▶ [Tarefa 1] Extraia do trecho tudo o que vai desde "Até a Hungria" até "políticos e o povo.", sem mudar nenhuma palavra.
▶ [Tarefa 2] Reescreva de forma mais curta o parágrafo do trecho que começa com "Sua desenvoltura como genocida", mantendo os fatos principais.

====== Trecho

Até a Hungria de Viktor Orbán começou a vacinação contra a Covid-19. Bolsonaro passa a ser o exemplo do negacionista retardatário, que não só se nega a admitir a necessidade da vacina como cumpre o papel de sabotador.

Se fossem escolher uma figura que represente o déspota em meio à pandemia, não seria Orbán, a figura seria sempre Bolsonaro. Nenhum outro governante trabalha tanto contra o seu próprio povo quanto Bolsonaro.

Sua desenvoltura como genocida não é contida porque há aceitação da imposição da sua política da morte. O país foi subjugado por Bolsonaro. Desde o começo das pesquisas com as vacinas ele avisou que se negaria a aceitar a imunização.

E foi dizendo, mês a mês, que não queria vacinas, muito menos a chinesa.
Foi manobrando e enrolando os cientistas, o Ministério Público, a Justiça, os políticos e o povo.

O povo aceitou que Bolsonaro o enrolasse sobre a vacinação. Chegamos agora ao estágio da enrolação total, completa, e a população está quieta, submissa e imobilizada.

Nem Congresso, nem Supremo, nenhuma instituição irá forçar Bolsonaro a se mexer em favor da vacina se não se sentir com respaldo político. E esse respaldo popular não existe.

============
====== Dados fornecidos

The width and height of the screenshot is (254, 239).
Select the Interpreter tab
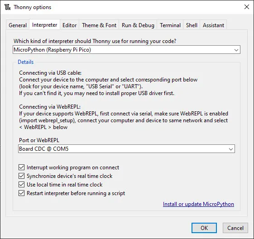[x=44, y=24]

============
====== Dados fornecidos

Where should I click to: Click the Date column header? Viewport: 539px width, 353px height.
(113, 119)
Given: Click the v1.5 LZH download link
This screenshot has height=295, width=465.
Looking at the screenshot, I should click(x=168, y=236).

============

▶ [Resposta 1]
Até a Hungria de Viktor Orbán começou a vacinação contra a Covid-19. Bolsonaro passa a ser o exemplo do negacionista retardatário, que não só se nega a admitir a necessidade da vacina como cumpre o papel de sabotador.

Se fossem escolher uma figura que represente o déspota em meio à pandemia, não seria Orbán, a figura seria sempre Bolsonaro. Nenhum outro governante trabalha tanto contra o seu próprio povo quanto Bolsonaro.

Sua desenvoltura como genocida não é contida porque há aceitação da imposição da sua política da morte. O país foi subjugado por Bolsonaro. Desde o começo das pesquisas com as vacinas ele avisou que se negaria a aceitar a imunização.

E foi dizendo, mês a mês, que não queria vacinas, muito menos a chinesa.
Foi manobrando e enrolando os cientistas, o Ministério Público, a Justiça, os políticos e o povo.

▶ [Resposta 2] A atuação genocida de Bolsonaro não é freada porque sua política da morte é aceita. Ele subjugou o país e, desde o começo das pesquisas com vacinas, avisou que se negaria a aceitar a imunização.